The experiments were conducted from 3 July to 10 July 2024, at the safflower plantation base in Jimsar County, Xinjiang Province. The experimental field had a ridge width of 1 m, a row spacing of 0.5 m, and safflower plant heights ranging from 350 mm to 750 mm.

3.2. Performance Comparison Before and After Optimization

Accuracy, recall, mean average precision, frames per second, and model size are used as the performance metrics for evaluating the object detection model. Under the same conditions, experiments were conducted to compare the performance of the YOLO v5m model before and after optimization. Both models were used to detect safflower corolla images from the validation set. The detection results are shown in Figure 14, and the experimental results are presented in Table 4.

As shown in Table 4, the optimized YOLO v5m model demonstrates improvements in the accuracy, recall, and mean average precision to varying degrees. The accuracy increased from 90.22% to 95.20%, a 4.98 percentage point improvement; recall increased from 89.81% to 94.11%, a 4.3 percentage point improvement; and the mean average precision increased from 91.23% to 96.73%, a 5.5 percentage point improvement. The frames per second remained unchanged, and the model size slightly increased. Overall, introducing the CBAM module into the YOLO v5m network effectively improved the model’s performance, reduced missed detections, and enhanced the robustness of the object detection algorithm.

3.3. Spatial Positioning Performance Testing

To validate the performance of safflower corolla spatial positioning, 161 safflower corollas in the full blooming stage were randomly selected from a 3 m long ridge. Spatial positioning of the 161 corollas in the region was performed using both fixed-angle and moving-angle positioning methods. A five-line laser level and the DAN-10-150 (Dimetix AG, Widnau, Canton of St. Gallen, Switzerland)laser distance meter with an accuracy of ±0.5 mm were used to measure the true coordinates of each corolla. The output coordinates obtained from the spatial positioning algorithm were compared with the true coordinates. If the deviation in any direction (X, Y, or Z) between the output and true coordinates exceeded 5 mm, the positioning of that corolla was considered a failure. The experimental results are shown in Table 5, and the deviation distributions in the X, Y, and Z directions for the two positioning methods are illustrated in Figure 15.

As shown in Figure 15, the maximum deviation allowed for the robot harvesting condition is 5 mm. If the deviation in any direction (X, Y, or Z) exceeds 5 mm, the robot’s harvesting will fail. Due to the effect of the camera lens imaging, the fixed-camera positioning method only achieves high accuracy in the center of the image, with the accuracy decreasing as it moves toward the edges, resulting in a larger deviation between the output and true coordinates. On the other hand, the moving-camera positioning method effectively overcomes this limitation. It maintains optimal accuracy at any position in the image, and the average deviation between the output coordinates and true coordinates in the X, Y, and Z directions is less than 3 mm, meeting the precision requirements for the harvesting robot.

3.4. Harvesting Experiment

The proposed MSDP-Net algorithm and the mobile detection and positioning method were applied to the self-developed safflower harvesting robot. Pot-grown safflowers were harvested in a laboratory environment. The laboratory operation scene is shown in Figure 16, and the experimental results are presented in Table 6.

As shown in Table 6, in 500 harvesting experiments, 451 safflower corollas were successfully harvested, 49 were missed, resulting in a harvest success rate of 90.20%.

To test the harvesting performance of the robot in a real environment, a safflower row was randomly selected from the safflower plantation, and harvesting experiments were conducted over a 15 m long ridge. The field harvesting test results indicate that the harvest success rate for safflower corollas in the full blooming stage was greater than 90%. The field operation scene is shown in Figure 17.

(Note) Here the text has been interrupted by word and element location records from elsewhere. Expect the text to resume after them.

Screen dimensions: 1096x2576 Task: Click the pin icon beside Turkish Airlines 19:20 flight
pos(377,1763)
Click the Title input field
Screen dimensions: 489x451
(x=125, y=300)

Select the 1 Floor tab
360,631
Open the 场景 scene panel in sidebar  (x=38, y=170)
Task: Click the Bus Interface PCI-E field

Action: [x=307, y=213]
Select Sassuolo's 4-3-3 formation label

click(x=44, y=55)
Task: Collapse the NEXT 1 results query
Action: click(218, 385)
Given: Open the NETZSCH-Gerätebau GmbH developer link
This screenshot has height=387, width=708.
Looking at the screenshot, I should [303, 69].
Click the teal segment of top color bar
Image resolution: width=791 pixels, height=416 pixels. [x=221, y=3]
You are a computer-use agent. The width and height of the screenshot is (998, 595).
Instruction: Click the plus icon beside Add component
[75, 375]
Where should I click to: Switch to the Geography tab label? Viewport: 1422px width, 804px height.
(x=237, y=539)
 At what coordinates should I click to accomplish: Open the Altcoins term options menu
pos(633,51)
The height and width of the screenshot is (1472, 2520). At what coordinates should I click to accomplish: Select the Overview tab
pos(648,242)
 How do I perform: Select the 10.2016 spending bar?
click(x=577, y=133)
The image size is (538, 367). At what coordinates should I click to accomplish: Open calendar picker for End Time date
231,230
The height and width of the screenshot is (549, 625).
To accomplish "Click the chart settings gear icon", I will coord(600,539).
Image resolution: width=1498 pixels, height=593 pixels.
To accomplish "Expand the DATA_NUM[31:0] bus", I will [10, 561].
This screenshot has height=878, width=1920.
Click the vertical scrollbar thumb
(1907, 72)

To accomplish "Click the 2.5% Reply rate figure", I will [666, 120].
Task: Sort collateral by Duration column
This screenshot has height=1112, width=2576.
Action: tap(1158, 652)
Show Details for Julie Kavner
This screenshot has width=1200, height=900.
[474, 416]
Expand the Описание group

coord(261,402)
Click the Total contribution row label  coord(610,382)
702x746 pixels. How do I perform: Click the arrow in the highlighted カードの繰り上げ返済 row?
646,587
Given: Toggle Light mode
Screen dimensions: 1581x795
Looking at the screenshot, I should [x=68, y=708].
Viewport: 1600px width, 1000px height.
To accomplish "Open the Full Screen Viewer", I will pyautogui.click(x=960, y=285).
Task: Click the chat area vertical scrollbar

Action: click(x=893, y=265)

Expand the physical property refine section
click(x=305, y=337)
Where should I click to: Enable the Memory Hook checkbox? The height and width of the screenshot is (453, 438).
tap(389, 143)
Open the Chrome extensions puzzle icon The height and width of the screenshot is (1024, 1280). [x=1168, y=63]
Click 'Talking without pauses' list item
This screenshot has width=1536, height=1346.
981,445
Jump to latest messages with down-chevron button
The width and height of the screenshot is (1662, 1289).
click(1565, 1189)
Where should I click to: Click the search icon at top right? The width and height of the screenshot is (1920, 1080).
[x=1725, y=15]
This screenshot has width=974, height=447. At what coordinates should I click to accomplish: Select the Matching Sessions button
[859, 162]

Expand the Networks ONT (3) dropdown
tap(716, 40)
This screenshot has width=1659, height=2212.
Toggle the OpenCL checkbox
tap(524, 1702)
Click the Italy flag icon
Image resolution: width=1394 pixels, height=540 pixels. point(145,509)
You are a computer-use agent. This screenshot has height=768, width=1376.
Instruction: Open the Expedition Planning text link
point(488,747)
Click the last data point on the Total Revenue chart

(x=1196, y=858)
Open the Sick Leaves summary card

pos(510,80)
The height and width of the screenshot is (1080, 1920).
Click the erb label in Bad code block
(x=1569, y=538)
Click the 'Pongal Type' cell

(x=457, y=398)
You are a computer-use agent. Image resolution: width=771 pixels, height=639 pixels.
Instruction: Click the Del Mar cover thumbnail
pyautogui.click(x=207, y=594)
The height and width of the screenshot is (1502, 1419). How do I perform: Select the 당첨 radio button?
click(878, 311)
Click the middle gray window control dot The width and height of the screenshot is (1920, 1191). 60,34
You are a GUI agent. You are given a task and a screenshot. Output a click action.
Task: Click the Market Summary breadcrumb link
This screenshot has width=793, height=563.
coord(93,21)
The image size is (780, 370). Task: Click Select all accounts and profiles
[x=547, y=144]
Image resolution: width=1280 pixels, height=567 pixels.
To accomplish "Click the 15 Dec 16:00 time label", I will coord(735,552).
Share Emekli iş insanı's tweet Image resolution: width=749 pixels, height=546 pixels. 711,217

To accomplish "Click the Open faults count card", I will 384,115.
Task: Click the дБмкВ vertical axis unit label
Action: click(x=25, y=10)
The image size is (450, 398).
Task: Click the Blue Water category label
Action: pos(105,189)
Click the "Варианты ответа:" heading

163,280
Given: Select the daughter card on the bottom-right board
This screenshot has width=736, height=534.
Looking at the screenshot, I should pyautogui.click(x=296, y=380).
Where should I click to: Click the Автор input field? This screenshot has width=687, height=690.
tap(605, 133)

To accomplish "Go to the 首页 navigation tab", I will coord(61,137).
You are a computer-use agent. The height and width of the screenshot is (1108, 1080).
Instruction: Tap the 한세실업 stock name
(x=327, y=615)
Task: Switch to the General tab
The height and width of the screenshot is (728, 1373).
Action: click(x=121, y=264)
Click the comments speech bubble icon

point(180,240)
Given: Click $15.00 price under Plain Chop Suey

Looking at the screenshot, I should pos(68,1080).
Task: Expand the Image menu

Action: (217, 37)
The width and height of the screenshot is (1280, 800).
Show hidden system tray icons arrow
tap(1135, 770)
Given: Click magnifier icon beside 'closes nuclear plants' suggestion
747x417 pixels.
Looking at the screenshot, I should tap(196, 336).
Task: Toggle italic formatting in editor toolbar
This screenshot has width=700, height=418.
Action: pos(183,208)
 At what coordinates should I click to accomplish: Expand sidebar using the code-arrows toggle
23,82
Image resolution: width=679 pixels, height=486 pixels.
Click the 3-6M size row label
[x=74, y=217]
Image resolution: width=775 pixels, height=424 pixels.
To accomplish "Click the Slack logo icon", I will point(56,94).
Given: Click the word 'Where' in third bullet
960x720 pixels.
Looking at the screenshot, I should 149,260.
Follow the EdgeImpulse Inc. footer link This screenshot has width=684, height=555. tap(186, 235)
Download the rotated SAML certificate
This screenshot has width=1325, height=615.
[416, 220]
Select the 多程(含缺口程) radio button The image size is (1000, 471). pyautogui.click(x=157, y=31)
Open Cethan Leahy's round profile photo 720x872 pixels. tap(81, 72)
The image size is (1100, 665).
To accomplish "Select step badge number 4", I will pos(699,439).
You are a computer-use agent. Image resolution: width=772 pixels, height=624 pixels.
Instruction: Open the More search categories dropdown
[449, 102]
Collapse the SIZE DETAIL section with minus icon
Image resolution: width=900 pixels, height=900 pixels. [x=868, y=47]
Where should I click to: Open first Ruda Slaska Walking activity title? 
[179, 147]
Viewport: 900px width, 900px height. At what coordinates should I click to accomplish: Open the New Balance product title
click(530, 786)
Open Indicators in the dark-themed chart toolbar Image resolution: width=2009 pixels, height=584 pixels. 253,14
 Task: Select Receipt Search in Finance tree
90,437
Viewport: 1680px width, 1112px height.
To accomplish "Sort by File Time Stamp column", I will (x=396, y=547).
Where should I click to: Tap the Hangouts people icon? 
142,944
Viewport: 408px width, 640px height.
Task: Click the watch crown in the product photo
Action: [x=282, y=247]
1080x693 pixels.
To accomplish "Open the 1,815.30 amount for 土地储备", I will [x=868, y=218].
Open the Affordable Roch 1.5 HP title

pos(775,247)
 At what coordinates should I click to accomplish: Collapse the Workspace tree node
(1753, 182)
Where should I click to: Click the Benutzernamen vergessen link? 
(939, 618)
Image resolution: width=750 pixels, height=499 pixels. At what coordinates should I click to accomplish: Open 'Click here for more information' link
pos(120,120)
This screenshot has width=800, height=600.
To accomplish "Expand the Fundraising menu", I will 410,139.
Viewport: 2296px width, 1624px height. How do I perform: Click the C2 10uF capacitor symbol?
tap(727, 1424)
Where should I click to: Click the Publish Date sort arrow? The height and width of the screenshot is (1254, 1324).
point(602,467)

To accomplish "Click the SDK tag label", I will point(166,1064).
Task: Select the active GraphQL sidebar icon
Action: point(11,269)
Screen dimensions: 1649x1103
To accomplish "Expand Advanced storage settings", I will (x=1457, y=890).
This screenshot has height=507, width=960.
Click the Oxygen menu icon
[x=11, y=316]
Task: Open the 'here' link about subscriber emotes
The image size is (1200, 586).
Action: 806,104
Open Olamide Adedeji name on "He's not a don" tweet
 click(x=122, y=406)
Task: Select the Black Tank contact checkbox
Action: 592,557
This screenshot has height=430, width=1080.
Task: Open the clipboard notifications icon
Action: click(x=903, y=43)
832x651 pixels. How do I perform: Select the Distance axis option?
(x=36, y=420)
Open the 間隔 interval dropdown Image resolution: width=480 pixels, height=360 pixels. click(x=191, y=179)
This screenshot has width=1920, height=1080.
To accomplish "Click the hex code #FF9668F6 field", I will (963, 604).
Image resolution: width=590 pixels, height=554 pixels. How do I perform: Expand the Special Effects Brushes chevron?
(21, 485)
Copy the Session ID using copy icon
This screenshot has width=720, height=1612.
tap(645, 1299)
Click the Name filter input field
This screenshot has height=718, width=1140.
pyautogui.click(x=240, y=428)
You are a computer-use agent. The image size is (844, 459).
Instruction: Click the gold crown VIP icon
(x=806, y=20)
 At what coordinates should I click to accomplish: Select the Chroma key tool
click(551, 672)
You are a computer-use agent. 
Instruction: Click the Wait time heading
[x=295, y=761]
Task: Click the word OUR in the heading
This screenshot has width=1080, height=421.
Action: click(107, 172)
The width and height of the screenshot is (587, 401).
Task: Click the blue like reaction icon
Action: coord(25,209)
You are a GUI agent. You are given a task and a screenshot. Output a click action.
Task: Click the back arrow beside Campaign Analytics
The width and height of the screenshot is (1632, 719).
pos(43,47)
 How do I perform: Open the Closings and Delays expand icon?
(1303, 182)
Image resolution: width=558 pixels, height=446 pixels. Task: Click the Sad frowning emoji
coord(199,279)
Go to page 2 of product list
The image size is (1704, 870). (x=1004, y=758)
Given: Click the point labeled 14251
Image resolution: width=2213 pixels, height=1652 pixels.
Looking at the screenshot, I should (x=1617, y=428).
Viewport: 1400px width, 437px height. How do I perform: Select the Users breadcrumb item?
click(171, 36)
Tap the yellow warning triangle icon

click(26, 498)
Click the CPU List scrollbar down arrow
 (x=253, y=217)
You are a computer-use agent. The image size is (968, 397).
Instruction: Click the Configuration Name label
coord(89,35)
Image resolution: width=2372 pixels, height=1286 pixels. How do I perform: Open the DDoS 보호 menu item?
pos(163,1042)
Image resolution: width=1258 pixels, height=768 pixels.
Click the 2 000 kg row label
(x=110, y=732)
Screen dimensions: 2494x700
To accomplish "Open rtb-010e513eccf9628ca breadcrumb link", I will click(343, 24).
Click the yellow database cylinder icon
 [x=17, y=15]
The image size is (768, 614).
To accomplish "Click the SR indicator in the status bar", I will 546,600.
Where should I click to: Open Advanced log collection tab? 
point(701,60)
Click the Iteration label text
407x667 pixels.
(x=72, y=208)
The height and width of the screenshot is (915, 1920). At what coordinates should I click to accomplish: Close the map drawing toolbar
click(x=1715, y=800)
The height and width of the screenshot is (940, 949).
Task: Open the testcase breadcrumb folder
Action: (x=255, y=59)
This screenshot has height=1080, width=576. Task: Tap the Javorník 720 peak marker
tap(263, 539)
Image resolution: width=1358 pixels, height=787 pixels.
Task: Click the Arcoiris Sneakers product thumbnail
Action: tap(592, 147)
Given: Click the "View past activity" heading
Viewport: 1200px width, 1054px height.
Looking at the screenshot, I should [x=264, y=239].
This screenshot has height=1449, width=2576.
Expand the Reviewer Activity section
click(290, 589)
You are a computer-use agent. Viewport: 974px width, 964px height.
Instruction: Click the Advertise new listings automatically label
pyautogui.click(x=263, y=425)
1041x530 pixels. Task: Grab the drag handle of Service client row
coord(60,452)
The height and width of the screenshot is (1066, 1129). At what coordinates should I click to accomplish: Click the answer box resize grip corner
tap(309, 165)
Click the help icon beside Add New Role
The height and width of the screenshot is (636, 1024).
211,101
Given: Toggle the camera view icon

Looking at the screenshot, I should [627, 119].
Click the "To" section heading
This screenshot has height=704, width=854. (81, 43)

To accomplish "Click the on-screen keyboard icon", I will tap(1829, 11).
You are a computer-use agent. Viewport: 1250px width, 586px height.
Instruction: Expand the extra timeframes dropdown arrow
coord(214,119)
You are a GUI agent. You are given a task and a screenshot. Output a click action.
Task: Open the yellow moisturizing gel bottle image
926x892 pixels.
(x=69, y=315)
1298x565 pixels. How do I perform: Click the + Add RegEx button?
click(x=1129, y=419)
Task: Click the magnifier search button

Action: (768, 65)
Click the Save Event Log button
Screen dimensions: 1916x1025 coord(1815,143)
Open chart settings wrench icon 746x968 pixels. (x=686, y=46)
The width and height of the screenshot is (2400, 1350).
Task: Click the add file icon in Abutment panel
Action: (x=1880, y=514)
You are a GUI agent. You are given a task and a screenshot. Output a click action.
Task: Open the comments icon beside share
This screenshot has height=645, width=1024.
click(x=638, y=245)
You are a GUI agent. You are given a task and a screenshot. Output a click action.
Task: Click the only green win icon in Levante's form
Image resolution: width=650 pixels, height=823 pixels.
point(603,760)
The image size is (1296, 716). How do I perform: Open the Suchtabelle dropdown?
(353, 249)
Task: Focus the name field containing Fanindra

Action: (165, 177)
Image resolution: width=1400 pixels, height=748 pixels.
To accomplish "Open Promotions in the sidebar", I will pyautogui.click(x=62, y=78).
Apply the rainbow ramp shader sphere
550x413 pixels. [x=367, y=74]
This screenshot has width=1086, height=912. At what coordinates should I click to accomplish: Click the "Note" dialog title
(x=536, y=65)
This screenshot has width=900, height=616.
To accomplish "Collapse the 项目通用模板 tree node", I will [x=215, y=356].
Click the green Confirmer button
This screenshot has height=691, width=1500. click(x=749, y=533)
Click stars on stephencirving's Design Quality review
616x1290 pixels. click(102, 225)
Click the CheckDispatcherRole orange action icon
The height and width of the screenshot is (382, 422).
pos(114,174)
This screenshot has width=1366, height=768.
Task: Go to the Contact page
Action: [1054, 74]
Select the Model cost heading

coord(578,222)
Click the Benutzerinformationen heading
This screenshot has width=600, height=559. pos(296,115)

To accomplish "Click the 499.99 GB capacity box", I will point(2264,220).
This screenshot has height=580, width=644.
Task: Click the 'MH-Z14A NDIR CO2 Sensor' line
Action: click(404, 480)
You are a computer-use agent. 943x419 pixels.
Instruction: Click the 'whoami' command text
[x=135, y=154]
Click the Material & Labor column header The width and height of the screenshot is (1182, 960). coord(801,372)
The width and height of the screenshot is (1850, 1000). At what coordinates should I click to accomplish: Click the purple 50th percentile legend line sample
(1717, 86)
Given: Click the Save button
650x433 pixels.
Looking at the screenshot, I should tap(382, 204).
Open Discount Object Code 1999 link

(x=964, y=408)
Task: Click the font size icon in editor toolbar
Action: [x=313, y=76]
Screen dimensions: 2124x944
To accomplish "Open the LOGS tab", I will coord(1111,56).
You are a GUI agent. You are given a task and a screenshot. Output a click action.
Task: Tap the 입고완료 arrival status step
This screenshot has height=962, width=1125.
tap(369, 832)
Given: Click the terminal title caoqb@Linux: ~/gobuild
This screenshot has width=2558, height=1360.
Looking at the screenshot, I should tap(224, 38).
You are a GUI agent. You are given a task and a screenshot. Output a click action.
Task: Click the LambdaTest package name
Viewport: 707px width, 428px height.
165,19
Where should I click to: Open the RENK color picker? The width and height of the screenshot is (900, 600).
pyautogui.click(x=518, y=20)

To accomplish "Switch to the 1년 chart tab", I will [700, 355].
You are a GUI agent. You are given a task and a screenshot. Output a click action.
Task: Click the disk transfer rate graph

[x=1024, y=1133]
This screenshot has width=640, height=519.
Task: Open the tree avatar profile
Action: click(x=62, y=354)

Based on the analysis, the main causes of missed detection in the field are as follows: (1) Some safflower corollas are located at the lowest level of the plants, and the overly dense upper layers of safflower plants block the robotic arm from reaching them. (2) When wind blows, it causes the safflower plants to move uncontrollably, making it difficult to accurately locate the corolla positions.

4. Discussion

The MSDP-Net algorithm proposed in this study, combining the improved YOLO v5m model and dynamic viewpoint adjustment method, significantly enhances the detection accuracy and spatial positioning accuracy of hidden corollas in complex agricultural environments. Experimental results show that compared to the YOLO v5m model, the accuracy, recall, and mean average precision (mAP) have improved by 4.98%, 4.3%, and 5.5%, respectively, validating the effective improvement in detection accuracy brought by the CBAM module.

To highlight the superiority of the MSDP-Net algorithm, the performances of five classic object detection algorithms—Faster R-CNN, YOLO v3, YOLO v4, YOLO v6, and YOLO v7—were tested under the same conditions and compared with the MSDP-Net algorithm. The results are shown in Table 7.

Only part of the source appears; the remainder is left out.